Re: File sealing man pages for review (memfd_create(2), fcntl(2))

From: David Herrmann
Date: Sun Jan 18 2015 - 17:28:40 EST


Hi

On Fri, Jan 9, 2015 at 1:49 PM, Michael Kerrisk (man-pages)
<mtk.manpages@xxxxxxxxx> wrote:
> Hello David at al.
>
> @David: I took your man-page patches (the new memfd_create(2)
> page, and your patches to fcntl(2) from
> http://cgit.freedesktop.org/~dvdhrm/man-pages/log/?h=memfd )
> into a branch in man-pages. I've done some very heavy editing of
> of the memfd_create(2) page, and added a lot of further detail
> under NOTES, as well as some example programs in a new EXAMPLE
> section. I've also done some fairly substantial editing
> of your patch to fcntl(2).
>
> @all: I'm looking to get review of these new man pages.
> In particular, I've added quite a number of FIXMEs on points
> that I'd like people to check or where there are details I am
> unsure of.
>
> You can find the pages inline below and also in the Git branch at
> http://git.kernel.org/cgit/docs/man-pages/man-pages.git/log/?h=draft_memfd_create
> My preference review feedback is as inline comments to the text
> below.
>
> Thanks,
>
> Michael
>
> ==================== memfd_create.2 ====================
>
> .\" Copyright (C) 2014 Michael Kerrisk <mtk.manpages@xxxxxxxxx>
> .\" and Copyright (C) 2014 David Herrmann <dh.herrmann@xxxxxxxxx>
> .\"
> .\" %%%LICENSE_START(GPLv2+_SW_3_PARA)
> .\"
> .\" FIXME What is _SW_3_PARA?

No idea.. if that's due to my initial version, please feel free to drop it.

> .\"
> .\" This program is free software; you can redistribute it and/or modify
> .\" it under the terms of the GNU General Public License as published by
> .\" the Free Software Foundation; either version 2 of the License, or
> .\" (at your option) any later version.
> .\"
> .\" This program is distributed in the hope that it will be useful,
> .\" but WITHOUT ANY WARRANTY; without even the implied warranty of
> .\" MERCHANTABILITY or FITNESS FOR A PARTICULAR PURPOSE. See the
> .\" GNU General Public License for more details.
> .\"
> .\" You should have received a copy of the GNU General Public
> .\" License along with this manual; if not, see
> .\" <http://www.gnu.org/licenses/>.
> .\" %%%LICENSE_END
> .\"
> .TH MEMFD_CREATE 2 2014-07-08 Linux "Linux Programmer's Manual"
> .SH NAME
> memfd_create \- create an anonymous file
> .SH SYNOPSIS
> .B #include <sys/memfd.h>
> .sp
> .BI "int memfd_create(const char *" name ", unsigned int " flags ");"
> .SH DESCRIPTION
> .BR memfd_create ()
> creates an anonymous file and returns a file descriptor that refers to it.
> The file behaves like a regular file, and so can be modified,
> truncated, memory-mapped, and so on.
> However, unlike a regular file,
> it lives in RAM and has a volatile backing storage.
> .\" FIXME In the following sentence I changed "released" to
> .\" "destroyed". Okay?

Sounds good.

> Once all references to the file are dropped, it is automatically released.
> Anonymous memory is used for all backing pages of the file.
> .\" FIXME In the following sentence I changed "they" to
> .\" "files created by memfd_create()". Okay?

Sounds good.

> Therefore, files created by
> .BR memfd_create ()
> are subject to the same restrictions as other anonymous
> .\" FIXME Can you give some examples of some of the restrictions please.

memfd uses VM_NORESERVE so each page is accounted on first access.
This means, the overcommit-limits (see __vm_enough_memory()) and the
memory-cgroup limits (mem_cgroup_try_charge()) are applied.

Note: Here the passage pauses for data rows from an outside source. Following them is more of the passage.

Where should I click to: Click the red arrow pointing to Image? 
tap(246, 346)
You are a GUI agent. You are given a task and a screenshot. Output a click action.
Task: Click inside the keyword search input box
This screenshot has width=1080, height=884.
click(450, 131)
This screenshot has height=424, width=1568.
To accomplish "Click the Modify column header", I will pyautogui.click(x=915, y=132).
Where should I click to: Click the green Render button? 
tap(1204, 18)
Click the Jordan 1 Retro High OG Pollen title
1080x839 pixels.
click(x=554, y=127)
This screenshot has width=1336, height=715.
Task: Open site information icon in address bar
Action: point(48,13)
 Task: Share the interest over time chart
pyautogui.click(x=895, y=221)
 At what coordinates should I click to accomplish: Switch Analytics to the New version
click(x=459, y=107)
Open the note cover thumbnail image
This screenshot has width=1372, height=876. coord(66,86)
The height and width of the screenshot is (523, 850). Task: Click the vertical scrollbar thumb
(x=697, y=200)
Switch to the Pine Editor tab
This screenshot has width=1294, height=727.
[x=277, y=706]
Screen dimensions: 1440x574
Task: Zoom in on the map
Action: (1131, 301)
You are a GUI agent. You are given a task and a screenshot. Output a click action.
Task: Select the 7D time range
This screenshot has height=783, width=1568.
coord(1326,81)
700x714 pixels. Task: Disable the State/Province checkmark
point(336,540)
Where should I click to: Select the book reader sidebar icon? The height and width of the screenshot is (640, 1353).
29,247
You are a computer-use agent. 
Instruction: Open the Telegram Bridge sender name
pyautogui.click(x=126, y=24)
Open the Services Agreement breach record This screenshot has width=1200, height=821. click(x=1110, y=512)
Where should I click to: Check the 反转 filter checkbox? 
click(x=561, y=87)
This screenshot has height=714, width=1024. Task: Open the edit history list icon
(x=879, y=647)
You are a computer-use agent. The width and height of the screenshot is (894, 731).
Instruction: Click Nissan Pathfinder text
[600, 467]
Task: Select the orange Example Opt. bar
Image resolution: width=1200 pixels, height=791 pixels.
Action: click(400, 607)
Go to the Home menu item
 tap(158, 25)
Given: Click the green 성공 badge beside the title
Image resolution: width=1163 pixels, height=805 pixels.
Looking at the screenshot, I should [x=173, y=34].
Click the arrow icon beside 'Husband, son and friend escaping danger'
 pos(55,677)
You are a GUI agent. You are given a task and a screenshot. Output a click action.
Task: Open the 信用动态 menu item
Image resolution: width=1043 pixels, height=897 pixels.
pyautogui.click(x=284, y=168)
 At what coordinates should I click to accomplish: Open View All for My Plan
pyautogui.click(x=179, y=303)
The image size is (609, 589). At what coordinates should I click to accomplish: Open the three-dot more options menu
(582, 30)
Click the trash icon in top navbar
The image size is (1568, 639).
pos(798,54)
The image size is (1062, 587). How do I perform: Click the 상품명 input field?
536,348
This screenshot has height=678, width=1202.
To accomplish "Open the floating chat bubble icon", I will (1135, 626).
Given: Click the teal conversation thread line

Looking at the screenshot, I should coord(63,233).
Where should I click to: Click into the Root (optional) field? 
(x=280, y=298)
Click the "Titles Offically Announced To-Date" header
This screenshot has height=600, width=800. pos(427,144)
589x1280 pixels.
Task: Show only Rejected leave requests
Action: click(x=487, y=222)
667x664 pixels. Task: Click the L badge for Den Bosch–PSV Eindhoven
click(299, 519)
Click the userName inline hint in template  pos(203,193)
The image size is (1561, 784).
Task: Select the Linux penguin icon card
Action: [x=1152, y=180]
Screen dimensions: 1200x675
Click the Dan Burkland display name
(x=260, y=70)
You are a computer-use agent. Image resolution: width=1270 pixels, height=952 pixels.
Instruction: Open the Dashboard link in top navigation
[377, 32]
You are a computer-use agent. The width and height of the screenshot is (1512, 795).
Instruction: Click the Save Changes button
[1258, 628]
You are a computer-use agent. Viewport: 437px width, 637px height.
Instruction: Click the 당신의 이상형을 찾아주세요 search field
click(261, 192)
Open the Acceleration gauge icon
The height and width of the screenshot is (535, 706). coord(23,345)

Note that
those are accounted on "current" and "current->mm", that is, the
process doing the first page access.

> memory allocations such as those allocated using
> .BR mmap (2)
> with the
> .BR MAP_ANONYMOUS
> flag.
>
> The initial size of the file is set to 0.
> .\" FIXME I added the following sentence. Please review.

Looks good. It's not needed if you use write(), as it adjusts the size
accordingly. But people usually use mmap() so the recommendation
sounds useful.

> Following the call, the file size should be set using
> .BR ftruncate (2).
>
> The name supplied in
> .I name
> is used as an internal filename and will be displayed
> .\" FIXME What does "internal" in the previous line mean?

'internal' can be dropped. It's the normal filename.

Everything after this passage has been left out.